# start of SOURCE
Back March, Cloudflare introduced a new product, ScrapeShield, that is designed to detect when scrapers have grabbed your content and where else it appears.
Initially, I was very skeptical of the idea. There have been many systems out there designed to detect scraping and other copying and none of them have really worked. The reason is that all of the services have required the scraper to grab a beacon of some type, usually a small image, that is then tracked back to where it is republished.
While this sounds great, the problem is that scrapers are often very selective about what they grab and republish, routinely stripping out images or skipping them altogether. If the trackers aren’t scraped or aren’t republished, the copying is undetected. Generally, it’s much easier to block scrapers and track text content through the use of statistically improbable phrases or, in other cases, digital fingerprints.
Still, I wanted to give Scrapeshield a fair chance so I set up Cloudflare on my site and ended up letting it run for several months (I had only intended for a few weeks, but hurricanes, illnesses and other factors pushed back the testing).
So what did I learn after several months of using ScrapeShield? Not a whole not. In fact, I didn’t see a great deal that I couldn’t easily have done myself.
How ScrapeShield Works
Cloudflare (previous coverage), basically, is a content delivery network. That means it has a large number of datacenters all around the world that serve content to visitors from the closest endpoint, speeding up traffic.
If you install Cloudflare on your site, basically it sits between you and your visitors delivering static content, such as your images, to your visitors from its networking and only asking your server for things it doesn’t have. This reduces the resources used on your server and, for your visitors, speeds up your site.
However, it has an additional benefit in the form of protection. Bots, such as scrapers, follow the same path as your human readers and don’t visit Cloudflare’s servers first. That gives Cloudflare an opportunity to block them before they can access your site. This power is increased by the fact CloudFlare provides its services to so many domains, giving it a great deal of information on which users are bots, scrapers, spammers, etc. This is something that CloufFlare has always aimed to do.
ScrapeShield, basically, is an extension of that. In addition to attempting to block scrapers, Scrapeshield inserts tracking “beacons” into your content to understand where it appears when it is copied and it also has tools to make it easy to block Pinterest, obfusicate your email address and stop image hotlinking.
# end of SOURCE
# start of PROVIDED DATA
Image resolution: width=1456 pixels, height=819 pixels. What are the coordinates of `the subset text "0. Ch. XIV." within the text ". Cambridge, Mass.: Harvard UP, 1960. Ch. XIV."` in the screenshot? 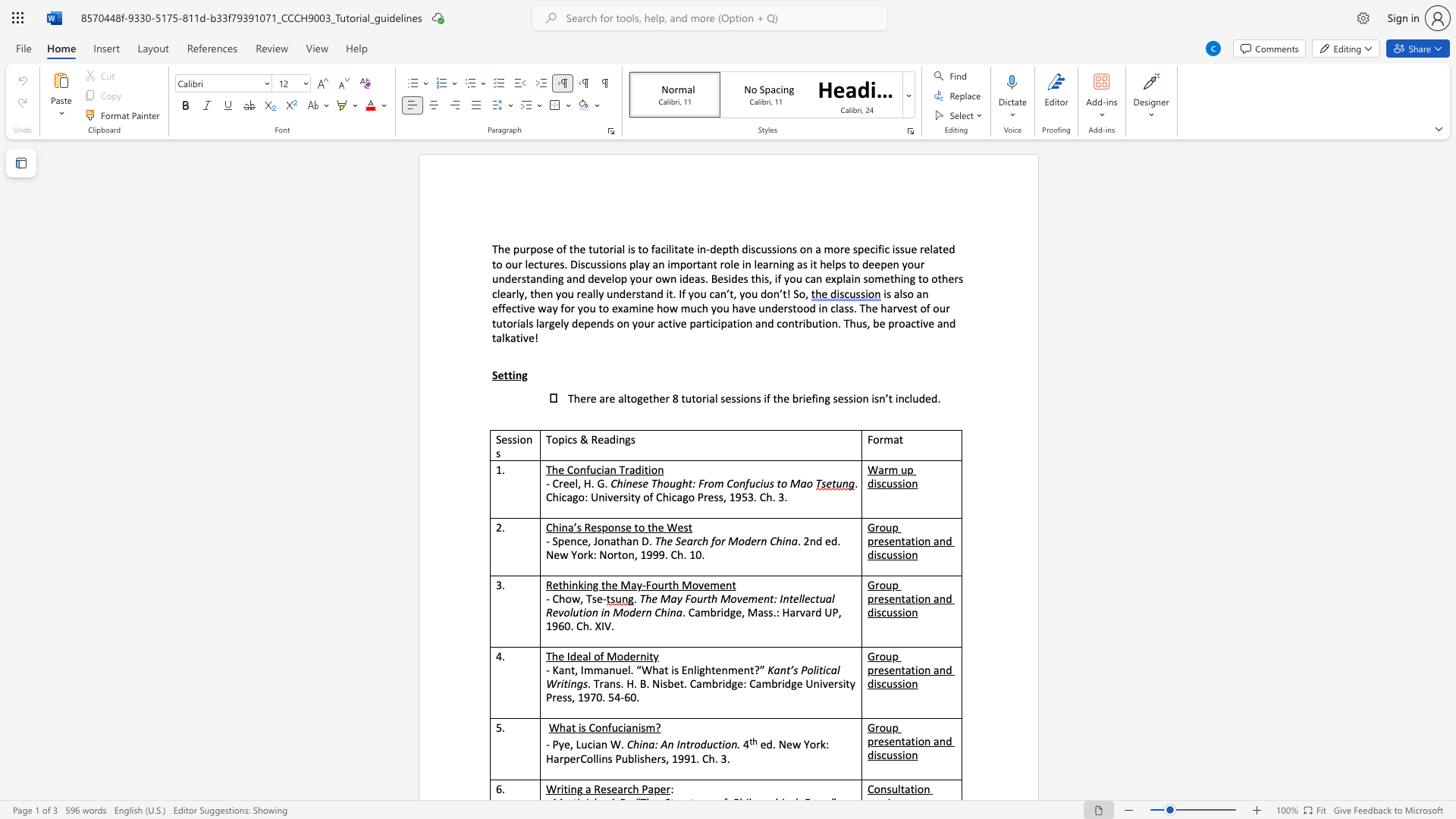 It's located at (563, 626).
# end of PROVIDED DATA
## JOB 1
Using the ScrapeShield article, answer these questions:
(a) What does ScrapeShield insert into your content to find out where it appears once copied?
(b) What does Cloudflare have a large number of all around the world?
(c) Which factors pushed back the testing?
## JOB 2
Edit the ScrapeShield article between "So what did" and "have done myself.", inclusive, putting "weeks" in place of "months".

## OUTPUT 1
(a) Tracking "beacons"
(b) Datacenters
(c) Hurricanes, illnesses and other factors

## OUTPUT 2
So what did I learn after several weeks of using ScrapeShield? Not a whole not. In fact, I didn’t see a great deal that I couldn’t easily have done myself.